Against this backdrop, earnings growth is picking up globally after a slowdown of nearly two years. On average, global earnings have grown by 6% a year over the last 30 years. If earnings growth rises into the high-single-digit range, driven by broad-based reflation and an acceleration of GDP growth, we believe that equity markets could deliver a positive surprise for investors.

What About Interest Rates?

Much will depend on what happens with inflation. In a reflationary environment, central banks, most likely led by the Fed, may move to raise interest rates from historically low levels. Rising rates are typically good for stocks, especially when they’re driven by a strengthening economy, according to our research. While we do not expect rapidly rising inflation, if it does rise too sharply, the broad benefits to stocks could be muted. Yet even in an inflationary environment, some stocks would do better than others in industries such as consumer-centric services and commodities.

Valuations in the Spotlight

With so many wild cards affecting market sentiment, valuations are in the spotlight. US, European and emerging-market stocks are relatively expensive when compared with each market’s 20-year history (Display, left), though they aren’t stretched to extreme levels. But valuations vary widely among sectors, industries, companies and countries; as the earnings outlook improves (Display, right), selective investors can still find attractive opportunities around the world, in our view.

Global Equities

In addition, our forecasts suggest that equity returns look attractive relative to expectations from bonds, in our view. Our median return projection for global equities is 6.2% annualized over the next five years, compared with about 1.3% for global bonds.* In a lower-return environment, we believe that stocks are an integral component for investors to meet their long-term goals.

Selective Focus for Uncertain Times

The investing environment is shifting. Equity correlations are declining, which means that individual stocks are trading more independently, based on their fundamental strengths and weaknesses. And the dispersion of equity returns has also started to rise from extreme lows. Lower correlations and higher return dispersion typically signal a better environment for active managers.
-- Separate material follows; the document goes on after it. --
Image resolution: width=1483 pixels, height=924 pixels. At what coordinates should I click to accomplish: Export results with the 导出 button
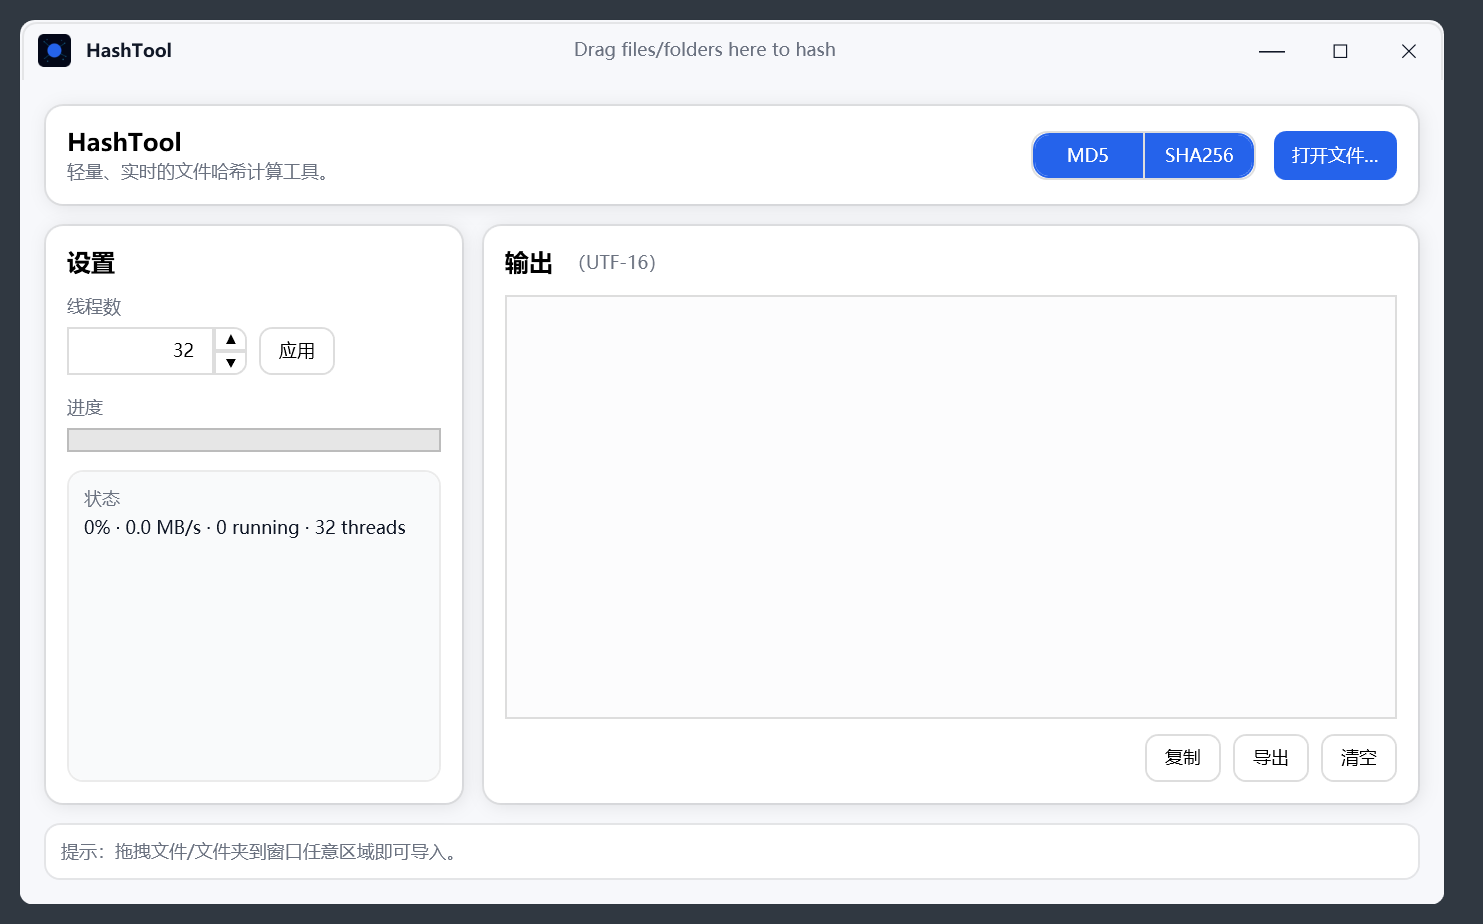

The tug-of-war for investor sentiment is likely to continue throughout the year. In equity markets, uncertainty often creates opportunity. So what should investors do? Make sure your equity allocations are balanced globally to capture diverse valuation and earnings benefits in different parts of the world. And focus on strategies that target businesses with long-term staying power or recovery potential that aren’t as likely to be derailed by political or macroeconomic developments.

The views expressed herein do not constitute research, investment advice or trade recommendations and do not necessarily represent the views of all AB portfolio-management teams.

MSCI makes no express or implied warranties or representations, and shall have no liability whatsoever with respect to any MSCI data contained herein.


*Data do not represent past performance and are not a promise of actual results or range of future results. Projections are the median of 10,000 simulations based on the compounded annualized growth rate for the next five years. Bonds are represented by 60% global investment-grade bonds and 40% global sovereign bonds; stocks are represented by a universe similar to MSCI World; both are reported in, and hedged into, US dollars. Based on the AB Proprietary Capital Markets Engine, which is a Monte Carlo model that simulates 10,000 plausible paths of return for each asset class and rate of inflation, producing a probability distribution of outcomes; however, it goes beyond randomization by taking the prevailing market conditions into consideration and basing the forecasting on the building blocks of asset returns, such as inflation, yield spreads, stock earnings and price multiples. The analysis incorporates the linkages that exist among the returns of the various asset classes and factors in a reasonable degree of randomness and unpredictability. There is no guarantee that the returns presented will actually be realized.